Establishing a control strategy is of utmost importance while ensuring that the method is performing as intended on a routinebasis as goals described in ATP. Basically it’s a planned set of controls aimed at minimizing the variability in the process. The strategy is data dependent. Data generated during method development and method verification forms the basis of the control strategy. A factor identified to have risk has to be controlled. More attention is given to the high risk factors. If the risk are low and manageable then the method control strategy can be defined, which generally consists of appropriate system suitability check and verified time to time by having control over it so that method delivers the desirable method attributes. Interestingly, the control strategy of AQbD is not different from the traditional control strategy.
Going through all the elements of AQbD for a particular analytical method the key steps that ensure fitness of the method for its intended use includes the method validation, verification and transfer. Combining all together is termed as ‘lifecycle management of analytical procedure’, which commence with establishment of ATP and continues till the methods are in use. The resultant confirmation with respect to ATP is the main focus of performance qualification e.g., precision study at the site of routine use. Continual verification involves activities, which provide the assurance that the method is under control throughout its lifecycle.
Numerous applications of AQbD have been reported in the field of Pharmaceutical analysis. We have tried to put some of the examples of chromatographic methods especially liquid chromatography in various areas of analysis that have utilized not all steps shown in Figure 1, but have implemented some aspects of AQbD in their approach. Below Table 1 summarizes some of the application area (Table 1).
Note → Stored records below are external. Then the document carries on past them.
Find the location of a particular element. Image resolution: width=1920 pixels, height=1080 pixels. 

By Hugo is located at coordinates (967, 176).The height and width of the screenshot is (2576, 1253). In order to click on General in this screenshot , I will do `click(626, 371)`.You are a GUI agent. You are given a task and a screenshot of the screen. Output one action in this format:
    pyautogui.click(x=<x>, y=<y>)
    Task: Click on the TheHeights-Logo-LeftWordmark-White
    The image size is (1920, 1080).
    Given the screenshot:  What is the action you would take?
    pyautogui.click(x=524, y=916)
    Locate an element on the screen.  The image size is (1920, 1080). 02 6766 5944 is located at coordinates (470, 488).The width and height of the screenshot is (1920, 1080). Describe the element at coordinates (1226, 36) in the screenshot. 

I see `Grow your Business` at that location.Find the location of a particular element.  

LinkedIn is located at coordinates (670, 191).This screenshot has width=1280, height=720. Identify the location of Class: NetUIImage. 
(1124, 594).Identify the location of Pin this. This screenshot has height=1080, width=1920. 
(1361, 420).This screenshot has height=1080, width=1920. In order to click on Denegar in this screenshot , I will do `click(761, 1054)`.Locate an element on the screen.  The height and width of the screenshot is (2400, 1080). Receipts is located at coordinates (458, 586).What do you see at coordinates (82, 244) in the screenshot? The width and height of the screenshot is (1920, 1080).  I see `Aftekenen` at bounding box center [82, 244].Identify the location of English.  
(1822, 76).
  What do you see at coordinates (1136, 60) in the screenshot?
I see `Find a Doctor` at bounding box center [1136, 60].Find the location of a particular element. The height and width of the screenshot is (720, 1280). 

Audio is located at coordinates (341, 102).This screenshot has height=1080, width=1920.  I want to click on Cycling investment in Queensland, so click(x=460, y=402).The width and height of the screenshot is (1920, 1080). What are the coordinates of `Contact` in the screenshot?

Table 1: Few applications applying AQbD approach.
Analytical Quality by Design (AQbD) plays a key role in the pharmaceutical industry for ensuring the method reliability and non-variability in results. The outcome of AQbD is the understanding from method development to method transfer. AQbD tools are ATP, CQA, Method Optimization and Development with DoE, MODR, and Control Strategy with Risk Assessment, Method validation, and continuous improvement. During method development, all potential factors (the inputs) and all critical analytical responses (the outputs) are studied to determine the relationships. Critical analytical factors are identified in an approach that parallels what is described for process development in ICH Q8 and Q9. The AQbD approach plays an active role between analytical scientists during development and operational laboratories as methods are being developed and as factors that lead to potential method failures are identified and controlled. Thus all elements of Aqbd altogether will provide better understanding of the method performance and for its continuous improvement throughout the life cycle.